• [WORK INSTRUCTION] Your answer should be the lines below from the one with "VenueBench (429, 2321)" to the one with "See Events profile → (363, 629)", both included, given again exactly and with nothing added.
--- MATERIAL PROVIDED Enclosed Below ---
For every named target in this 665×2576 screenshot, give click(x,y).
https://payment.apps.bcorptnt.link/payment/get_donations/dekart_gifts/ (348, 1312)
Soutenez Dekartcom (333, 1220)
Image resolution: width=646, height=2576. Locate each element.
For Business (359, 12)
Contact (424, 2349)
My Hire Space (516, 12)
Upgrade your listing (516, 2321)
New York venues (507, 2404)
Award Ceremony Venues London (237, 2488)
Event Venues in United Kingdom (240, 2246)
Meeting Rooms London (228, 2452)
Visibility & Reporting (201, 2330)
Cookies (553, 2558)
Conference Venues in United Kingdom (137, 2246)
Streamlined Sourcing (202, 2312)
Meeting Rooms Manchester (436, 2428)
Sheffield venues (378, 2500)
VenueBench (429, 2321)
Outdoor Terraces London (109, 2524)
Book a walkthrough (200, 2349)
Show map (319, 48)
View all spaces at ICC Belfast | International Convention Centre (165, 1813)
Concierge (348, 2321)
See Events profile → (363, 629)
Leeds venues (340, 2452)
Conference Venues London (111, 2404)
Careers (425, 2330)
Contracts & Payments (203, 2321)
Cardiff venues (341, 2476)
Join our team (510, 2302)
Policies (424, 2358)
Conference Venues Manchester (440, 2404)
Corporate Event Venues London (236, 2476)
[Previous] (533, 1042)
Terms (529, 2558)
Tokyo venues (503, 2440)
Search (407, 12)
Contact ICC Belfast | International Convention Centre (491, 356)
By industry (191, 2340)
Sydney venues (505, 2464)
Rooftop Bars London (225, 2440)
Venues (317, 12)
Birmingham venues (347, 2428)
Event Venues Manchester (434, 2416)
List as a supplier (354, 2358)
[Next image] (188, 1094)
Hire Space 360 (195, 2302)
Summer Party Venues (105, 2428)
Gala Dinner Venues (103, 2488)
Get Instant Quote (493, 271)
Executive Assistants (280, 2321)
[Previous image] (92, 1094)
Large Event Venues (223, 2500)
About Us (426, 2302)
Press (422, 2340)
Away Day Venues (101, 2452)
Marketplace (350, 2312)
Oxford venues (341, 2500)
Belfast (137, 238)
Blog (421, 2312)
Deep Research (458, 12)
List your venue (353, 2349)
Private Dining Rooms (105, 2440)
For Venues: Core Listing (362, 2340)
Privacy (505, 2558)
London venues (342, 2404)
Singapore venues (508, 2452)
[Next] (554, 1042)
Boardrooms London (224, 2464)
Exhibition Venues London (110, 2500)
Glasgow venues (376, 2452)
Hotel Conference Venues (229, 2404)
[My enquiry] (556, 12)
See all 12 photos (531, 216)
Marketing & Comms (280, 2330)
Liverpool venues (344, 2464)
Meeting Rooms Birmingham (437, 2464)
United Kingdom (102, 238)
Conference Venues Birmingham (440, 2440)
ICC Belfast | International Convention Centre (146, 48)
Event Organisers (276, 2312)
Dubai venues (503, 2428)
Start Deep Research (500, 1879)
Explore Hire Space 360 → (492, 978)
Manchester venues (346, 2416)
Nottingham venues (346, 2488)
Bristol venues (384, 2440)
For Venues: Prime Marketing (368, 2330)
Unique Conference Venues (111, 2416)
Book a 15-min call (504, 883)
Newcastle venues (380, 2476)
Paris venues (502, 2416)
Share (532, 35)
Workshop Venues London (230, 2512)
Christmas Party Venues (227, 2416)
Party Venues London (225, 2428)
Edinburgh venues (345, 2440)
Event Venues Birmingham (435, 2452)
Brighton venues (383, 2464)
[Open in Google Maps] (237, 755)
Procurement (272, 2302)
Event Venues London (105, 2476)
--- End of Enclosed MATERIAL PROVIDED ---
• [RESPONSE BOX]
VenueBench (429, 2321)
Outdoor Terraces London (109, 2524)
Book a walkthrough (200, 2349)
Show map (319, 48)
View all spaces at ICC Belfast | International Convention Centre (165, 1813)
Concierge (348, 2321)
See Events profile → (363, 629)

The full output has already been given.